Data to process:
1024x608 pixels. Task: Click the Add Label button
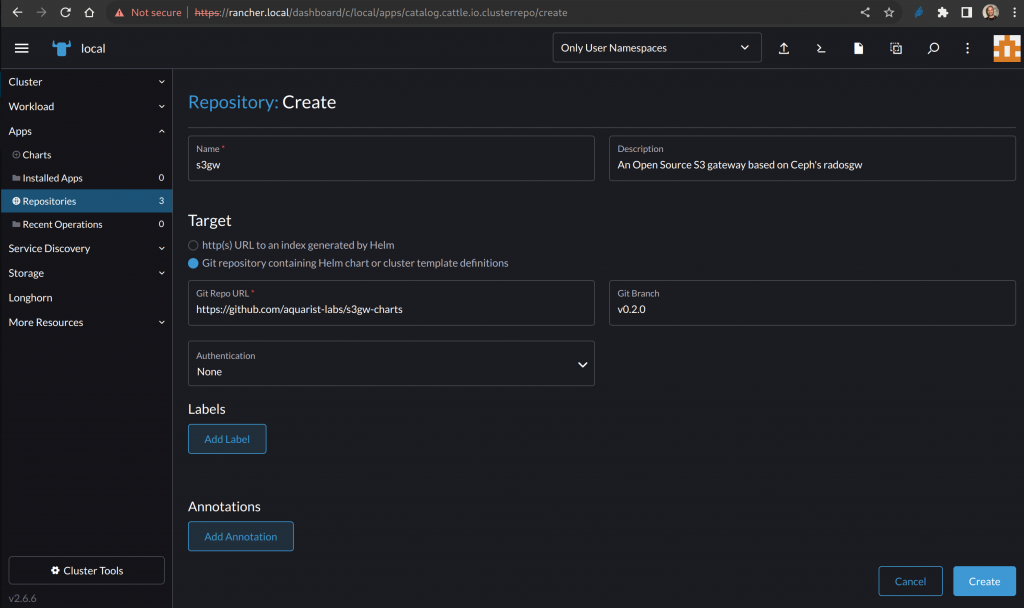[227, 439]
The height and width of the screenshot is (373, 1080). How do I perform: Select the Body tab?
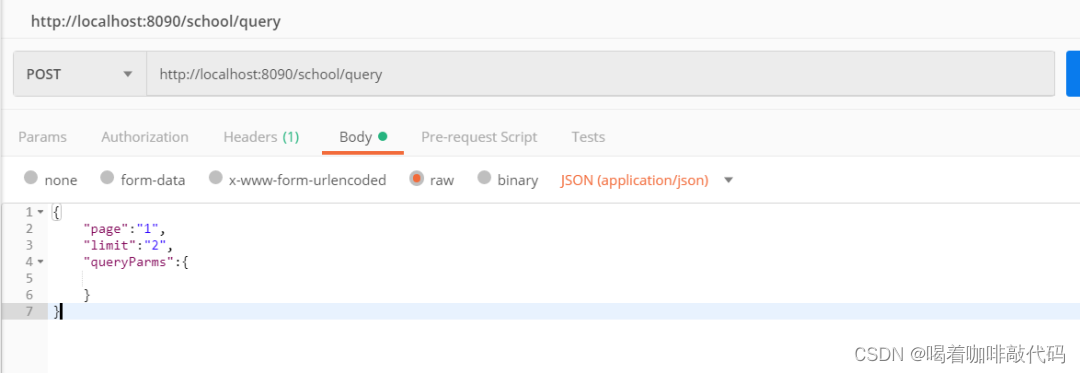[x=363, y=137]
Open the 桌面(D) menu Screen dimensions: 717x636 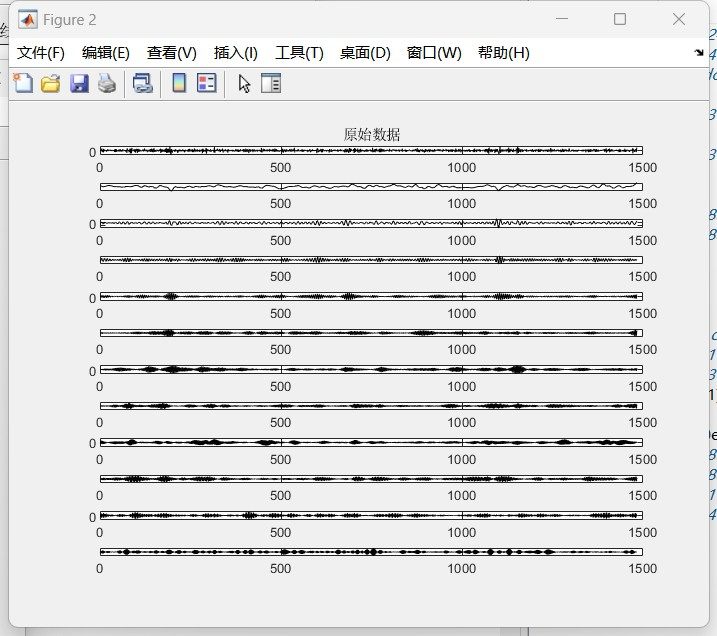pyautogui.click(x=365, y=53)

What the exercise asks:
Please pick out and copy every line of the material above that contains the word "perform". Case counts.

Reply:
The height and width of the screenshot is (373, 1080). How do I perform: Select the Body tab?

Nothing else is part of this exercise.